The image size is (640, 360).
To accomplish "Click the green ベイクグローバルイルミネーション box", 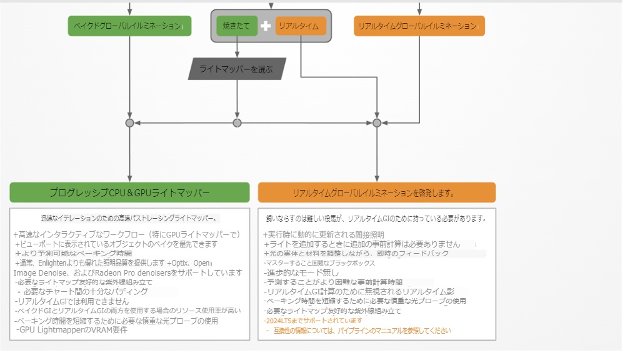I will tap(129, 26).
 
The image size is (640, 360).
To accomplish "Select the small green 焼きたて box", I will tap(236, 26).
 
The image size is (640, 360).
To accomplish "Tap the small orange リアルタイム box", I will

+++

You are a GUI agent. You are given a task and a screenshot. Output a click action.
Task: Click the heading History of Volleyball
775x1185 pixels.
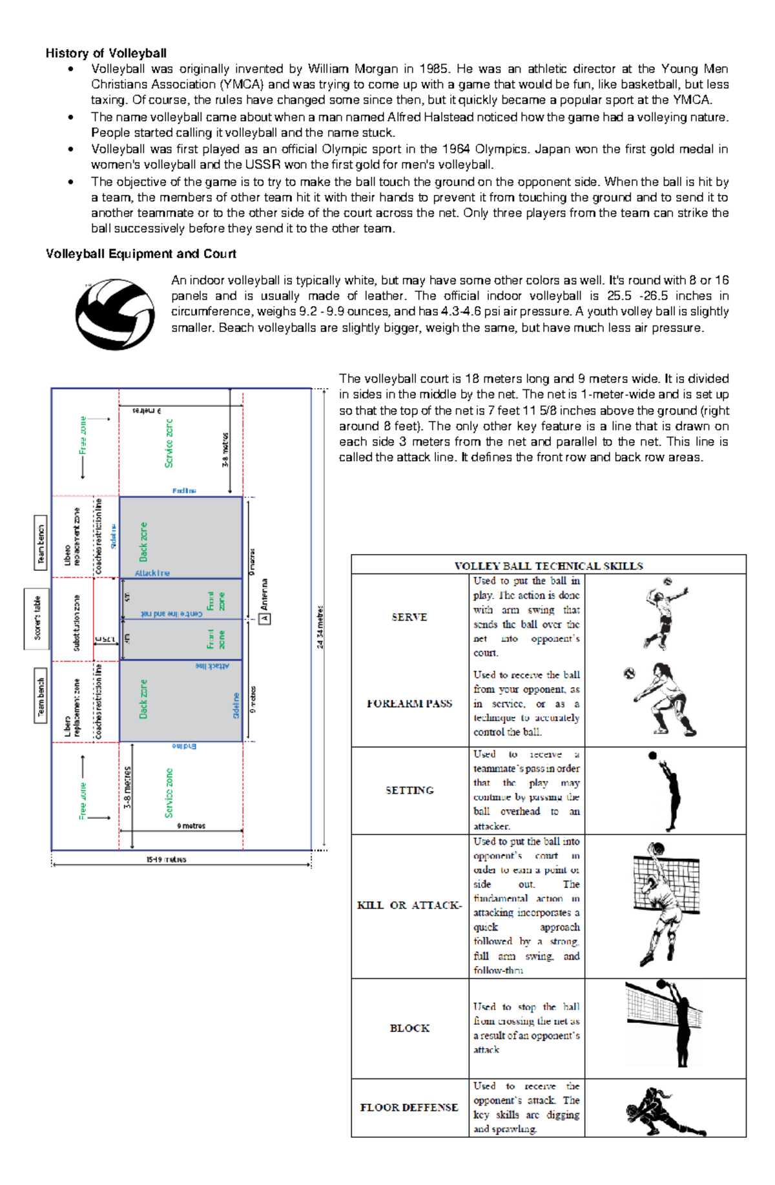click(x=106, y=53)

+++

Can you give the items again between the lines holding "You are a GUI" and "click(x=106, y=53)", inclusive, swapping "History of Volleyball" for "Rules of Volleyball" and leaving everything else unchanged, with the pictures left out?

■ The result:
You are a GUI agent. You are given a task and a screenshot. Output a click action.
Task: Click the heading Rules of Volleyball
775x1185 pixels.
click(x=106, y=53)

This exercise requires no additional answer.